(Stored items from a collection)
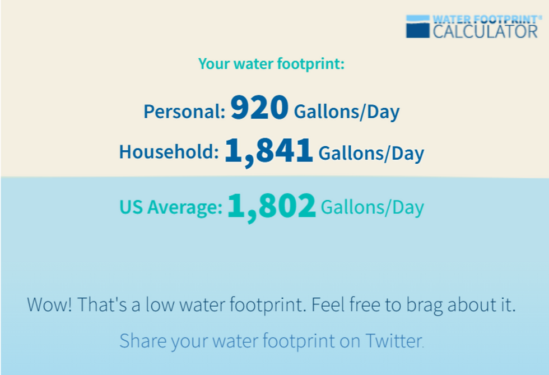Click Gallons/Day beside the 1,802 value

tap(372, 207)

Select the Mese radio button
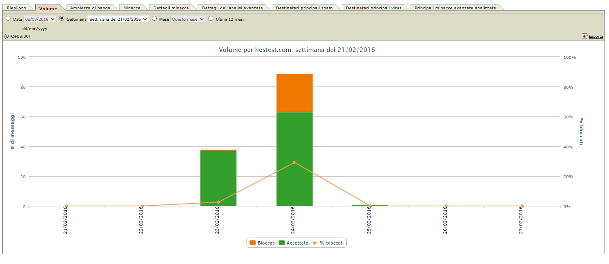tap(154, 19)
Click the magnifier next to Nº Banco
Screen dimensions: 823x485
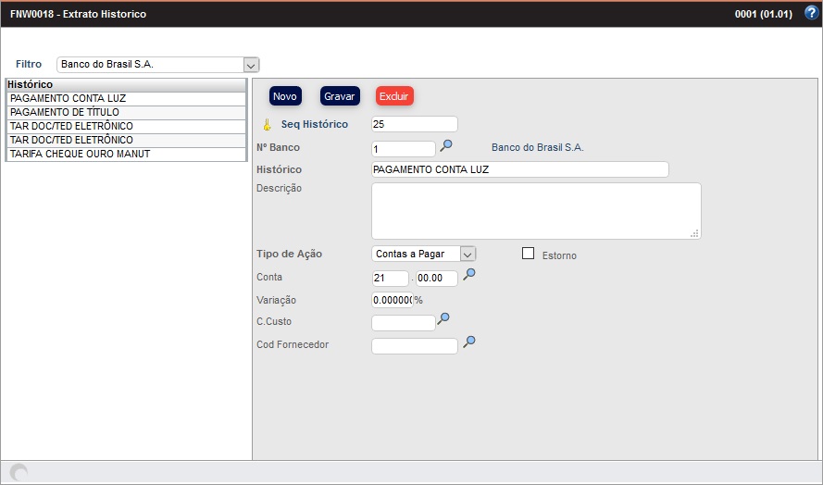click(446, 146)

**Request**
Edit the rows from the line with "Select the Mese radio button" through the end of the rows, replacing "magnifier" with "magnifying glass" and leaving everything else unchanged. Omit the pictures from your answer.

**Answer to the problem**
Select the Mese radio button
tap(154, 19)
Click the magnifying glass next to Nº Banco
Screen dimensions: 823x485
click(446, 146)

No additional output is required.